I agree you need to be as financial independent as possible. Money offers freedom and a power for someone in your situation. Keep you mind focused on that goal instead of wasting time with this man.

I would also suggest you get into a support group with other women. Even small cities and towns tend to have some type of organization that helps women like you. You are not alone. Many women have (had) to deal with the identical situation as yours . It's sadly common, but there is also safety and support in numbers.
Swimpy
 
  2  
Reply Fri 12 Mar, 2010 09:06 am
@utopia,
Quote:
my abusive xhusband says that he misses me and loves me.


URL: http://able2know.org/topic/142692-1#post-3931467


I'm asking why this matters. So what if he misses you and still loves you? How do you feel? That's all that matters.
utopia
 
  1  
Reply Fri 12 Mar, 2010 09:46 am
@Green Witch,
I read your response a bunch of times. I appreciate you taking the time to write back to me. I don't know what I would have done if I didn't find this website by chance. When I talked to my xhusband, he is so nice and you are right, affectionate...but it is - confusing when his actions aren't similar.

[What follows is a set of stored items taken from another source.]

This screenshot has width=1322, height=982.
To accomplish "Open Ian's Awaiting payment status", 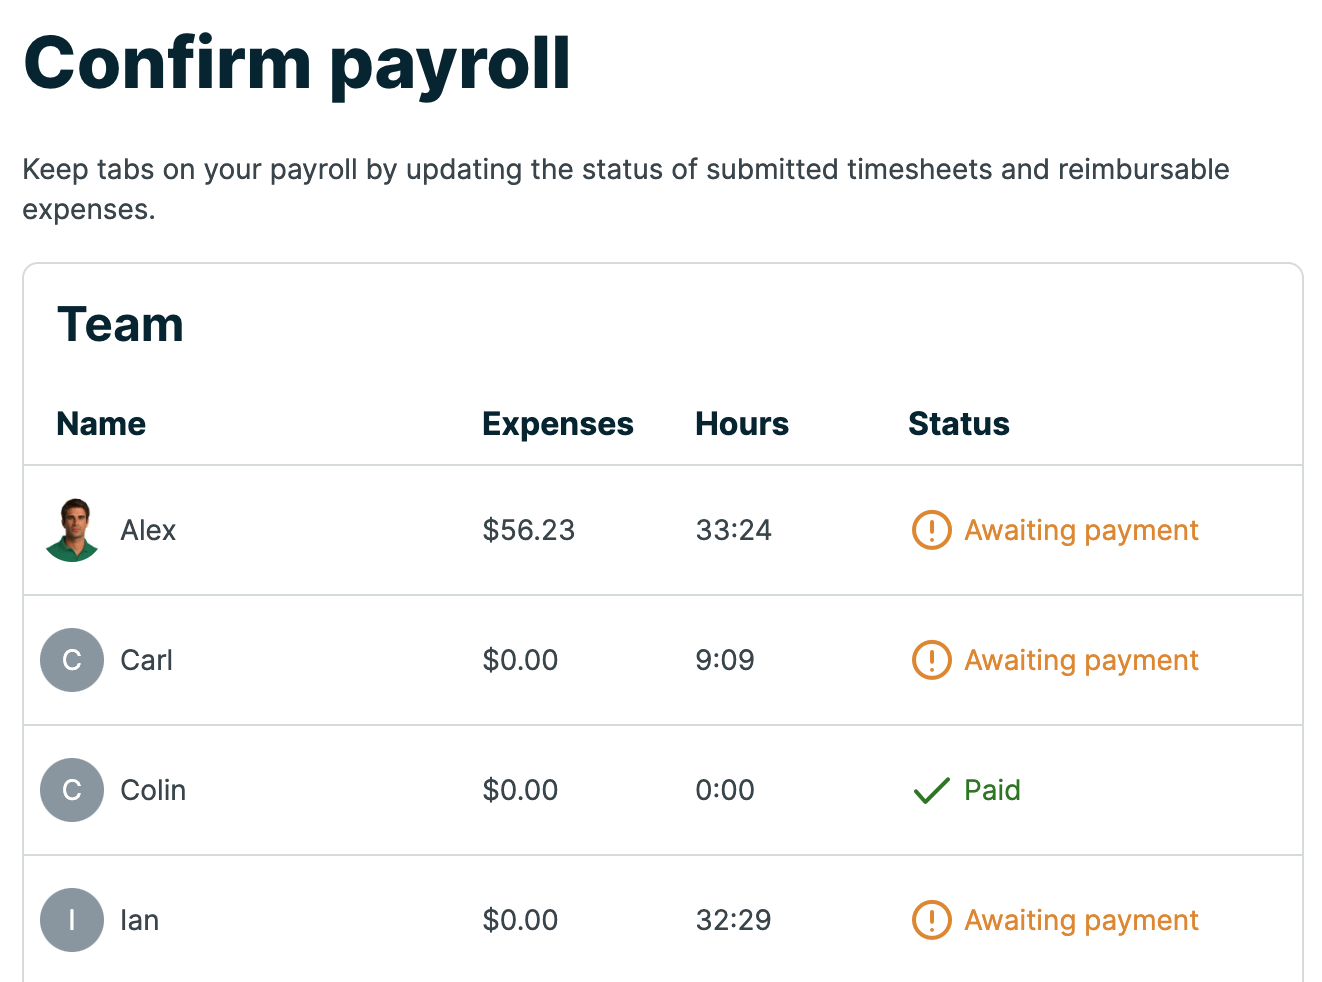I will click(1081, 920).
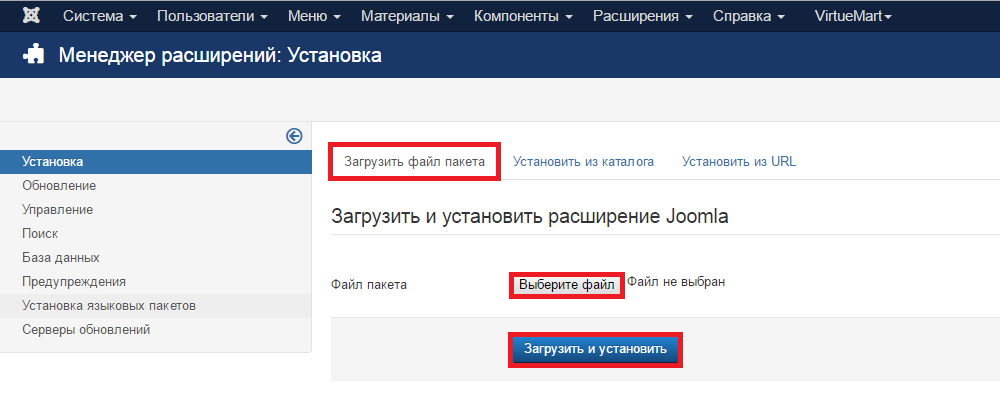Open the Материалы menu
This screenshot has width=1000, height=400.
(x=408, y=17)
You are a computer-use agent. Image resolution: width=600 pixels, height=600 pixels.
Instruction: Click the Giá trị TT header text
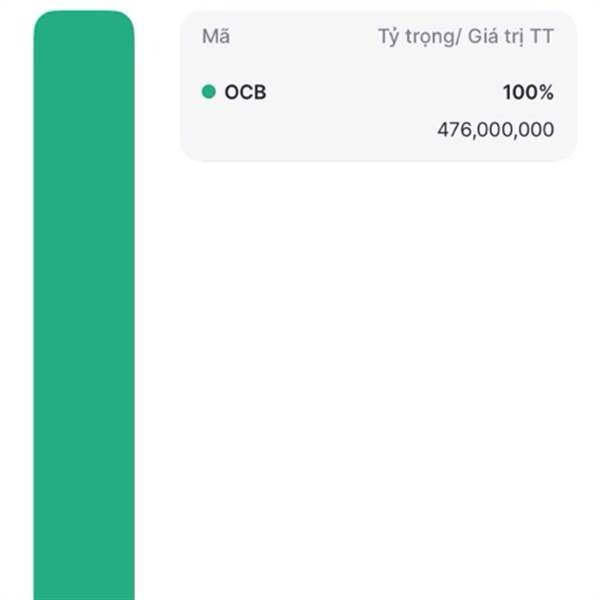point(511,37)
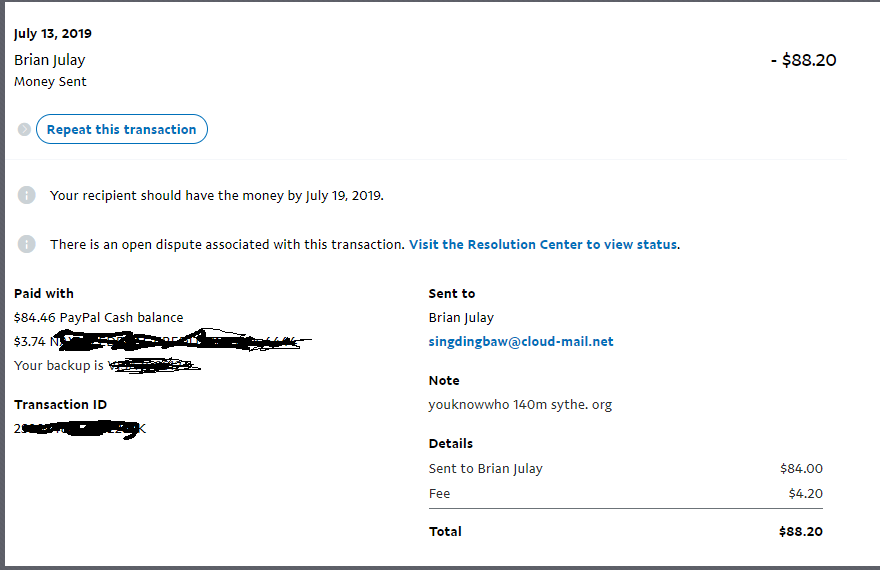Select Brian Julay name at top

click(x=50, y=60)
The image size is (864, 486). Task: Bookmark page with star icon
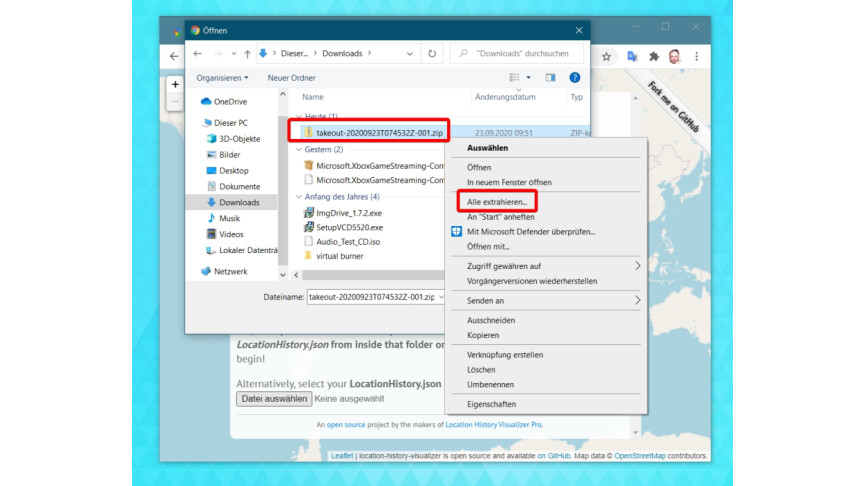tap(606, 56)
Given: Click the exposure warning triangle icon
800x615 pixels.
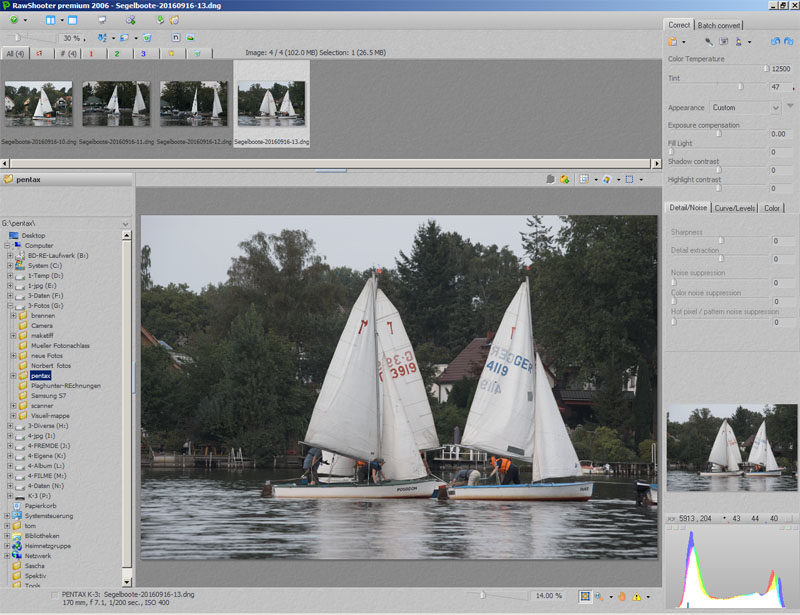Looking at the screenshot, I should [x=636, y=596].
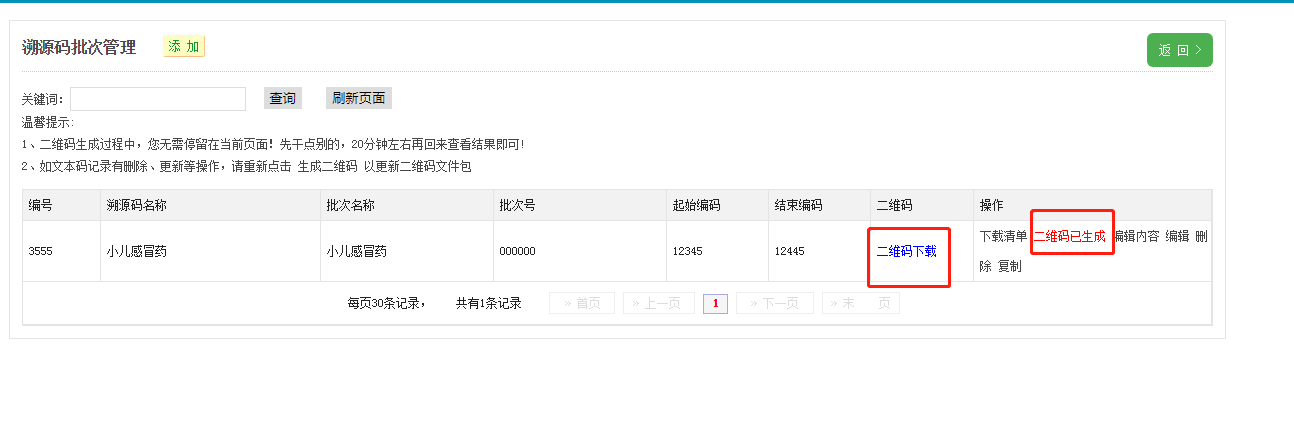Jump to 末页 in pagination
1294x433 pixels.
click(860, 304)
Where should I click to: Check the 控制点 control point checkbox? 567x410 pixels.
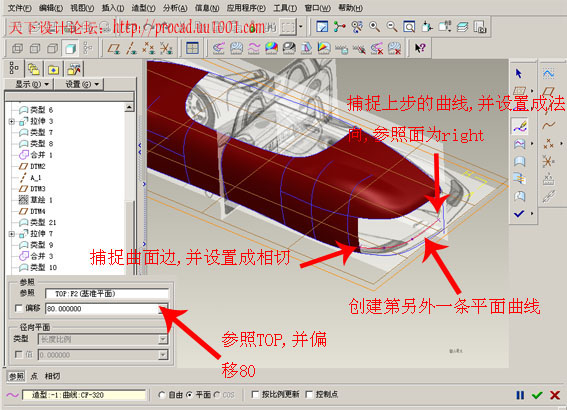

I have experienced the smiling and laughing situations and have been made to feel like I was absolutely crazy and insane. My xhusband is really well known here so I can't attend any group situation. The domestic violence organization said that they couldn't help me because I was a conflict of interest, mental health said the same thing and I can't afford a counselor, I went to one counselor but she didn't tell me she was friends with his family and asked me to leave after I told her some of the stuff he did to me, she was really upset, so I have done as much as I can for self improvement and attitude.
My mother died three months before I left him and I think this is why I was so motivated to leave him. My mom and I were real close and I spent hours trying to talk about him and how I could make things with him better, sometimes the boys and I would have to stay at her house and he made every holiday horrible. I feel like I wasted precious time talking about my situation with him when we could have been doing something fun, after she died he wasn't nice to me at all and told me I would end of dead like her, so...
I like how you said, lock the door, mentally and literally.
No one here in this town would hire me, I am a hairstylist so my youngest sons dad gave me enough money to open my own shop, (he doesnt live here)the salon is beautiful and I have another job out of town. I put the shop together in one month, and some of my clients are coming back to me. I have a hairstylist working for me, I can't tell you how pretty it is. This is why it concerns me that he will try to ruine me again and why it was so weird that he stopped by like nothing and he told me how he wanted to be with me, so ...ugh!! As far as my boys go, they don't know that I have talked to him, they would not be to happy. His son is the same age and one of my sons and it has been difficult for my son in school. My xhusband and his family are relentless and they try and do just about everything they can to try and hurt me and the boys, but I try to teach and help my boys as much as possible. I will try to read on this subject and I listen to your advice.
utopia
 
  1  
Reply Fri 12 Mar, 2010 09:49 am
@Swimpy,
I get your point, it makes a difference when I consider how I feel.